A onda de lama não poderia ter chegado num momento pior para o Rio Doce. “Nunca vi o rio desse jeito”, é a frase que mais se escutava na última semana dos moradores de Colatina, no norte do Espírito Santo, um dos últimos municípios a serem atingidos pelo vazamento de rejeitos de minérios da Samarco. Estavam se referindo ao tom alaranjado da água, mas não só isso.
Mesmo antes da enxurrada de lama chegar, o estado de saúde do Rio Doce já era precário, resultado de séculos de desmatamento, poluição, assoreamento, pesca predatória e introdução de espécies exóticas, como o dourado e a tilápia, que geram renda para os pescadores, mas ocupam o lugar da fauna nativa. Tudo isso agravado por um cenário de estiagem extrema, que reduziu drasticamente o volume de água no rio e, consequentemente, sua capacidade de diluir a lama que escorreu da mineradora.
“O rio já estava sofrendo”, diz o lavrador Nelson Rocha, morador de Itapina, o distrito mais a oeste de Colatina. Ele culpa o desmatamento das matas ciliares pela secura. “Tem muita nascente aí para recuperar. Se reflorestar a margem do rio, pelo menos uns 100 metros de cada lado, e acabar com essa pesca clandestina a coisa já melhorava, e melhorava muito.”
À medida que a onda de lama se aproxima do mar, pesquisadores e autoridades começam a fazer um discurso semelhante, chamando a atenção para a necessidade de uma restauração em grande escala de toda a bacia hidrográfica do Rio Doce, e não apenas para a remoção da lama.
Paulo Fontes, responsável pela Diretoria de Uso Sustentável da Biodiversidade e Florestas (DBFLO) do Ibama, disse que a recuperação do rio deve levar no mínimo uma década - mas que é possível. No que diz respeito aos peixes, apesar da grande mortandade verificada por onde a enxurrada de lama passou em Minas Gerais, ele ressalta que o Rio Doce tem muitos afluentes, que podem ter funcionado como rota de fuga para os animais, e que poderão repovoar a calha principal do rio uma vez que o impacto maior do desastre tenha se dissipado.

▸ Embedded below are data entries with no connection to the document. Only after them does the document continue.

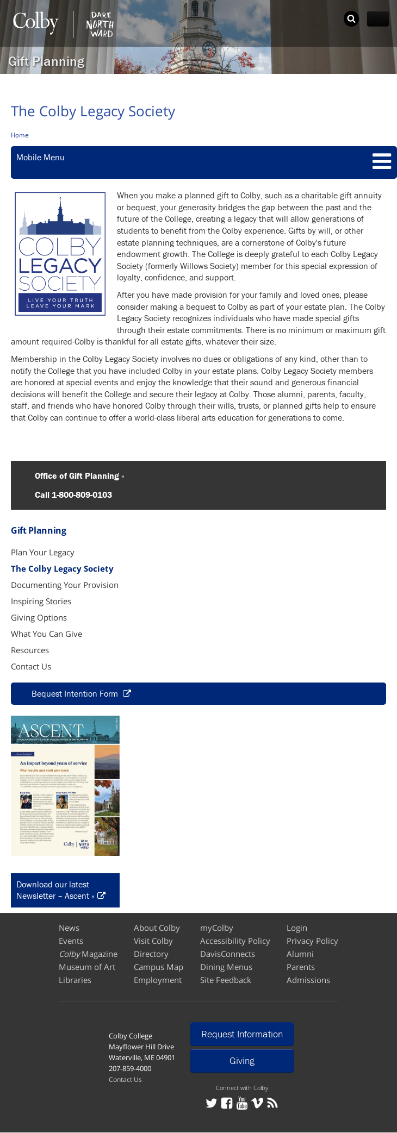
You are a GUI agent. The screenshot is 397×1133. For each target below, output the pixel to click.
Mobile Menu (40, 157)
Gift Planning (46, 61)
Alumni (300, 953)
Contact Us (31, 666)
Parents (301, 966)
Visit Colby (153, 940)
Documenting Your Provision (65, 584)
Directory (151, 953)
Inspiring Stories (41, 601)
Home (20, 135)
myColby (216, 927)
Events (71, 940)
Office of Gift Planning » (73, 475)
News (69, 927)
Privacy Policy (312, 940)
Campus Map (158, 966)
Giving (242, 1060)
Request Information (242, 1034)
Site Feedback (225, 979)
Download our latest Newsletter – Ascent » (55, 890)
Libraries (75, 979)
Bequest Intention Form (76, 693)
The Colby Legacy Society (62, 568)
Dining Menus (226, 966)
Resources (30, 649)
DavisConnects (227, 953)
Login (297, 927)
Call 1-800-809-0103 (67, 494)
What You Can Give (46, 633)
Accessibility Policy (235, 940)
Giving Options (39, 617)
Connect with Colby (242, 1088)
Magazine (88, 953)
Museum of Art (87, 966)
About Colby (157, 927)
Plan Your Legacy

Já no Espírito Santo, a situação é mais complicada, porque são poucos os afluentes. Por isso, nesse trecho do rio, a estratégia emergencial adotada foi a de coletar amostras de espécies nativas antes da chegada da lama e preservá-las em cativeiro.
Dúvidas
As principais dúvidas relacionadas ao impacto ambiental do desastre referem-se à composição química da lama e ao tempo que ela permanecerá no ambiente. Sem esses dois parâmetros, não há como prever quais serão seus efeitos a longo prazo no ecossistema.
As informações iniciais da Samarco eram de que os rejeitos que vazaram da barragem do Fundão, em Mariana, não eram tóxicos. Mas a desconfiança da população é grande, e pesquisadores cobram dados da empresa - e dos órgãos públicos - para comprovar isso.
“É inadmissível que 15 dias após o acidente ainda não tenhamos uma comunicação clara sobre o conteúdo dessa lama”, diz o biólogo Dante Pavan, coordenador do Grupo Independente de Análise de Impacto Ambiental (Giaia), que estava em Colatina na semana passada coletando amostras de água e sedimento do Rio Doce, acompanhado pela reportagem do Estado.
A quantidade de boatos e informações desencontradas que correm pela calha do Rio Doce com a lama é enorme. A previsão inicial, poucos dias após o rompimento da barragem, era de que a lama atingiria Colatina no dia 10, e que o nível do rio subiria até 1 5 metro. Isso não aconteceu.
A mancha de rejeitos só chegou à cidade na manhã do dia 19, e as águas subiram apenas levemente.
Vista da superfície, a mistura já parecia bastante diluída, como uma água barrenta, mas uma massa mais densa de rejeitos poderia estar correndo “por baixo” - apesar de o rio estar extremamente raso por causa da seca. Alguns moradores diziam que a coloração da água era igual à de períodos chuvosos, quando o rio fica naturalmente mais barrento; enquanto outros diziam nunca ter visto nada parecido.
Coleta
Até sexta, não havia registro de mortandade de peixes em Colatina, mas o abastecimento foi suspenso. A Agência Nacional de Águas (ANA) e o Serviço Geológico do Brasil (CPRM) divulgaram resultados da análise de amostras de água e sedimentos do Rio Doce colhidas no dia 14 em quatro pontos próximos do epicentro do desastre.
Os dados, segundo as agências, indicam que as concentrações de metais nesses locais “não diferem significativamente dos resultados colhidos em 2010 e são compatíveis com a resolução Conama 357 (que trata da qualidade da água bruta em rios)”.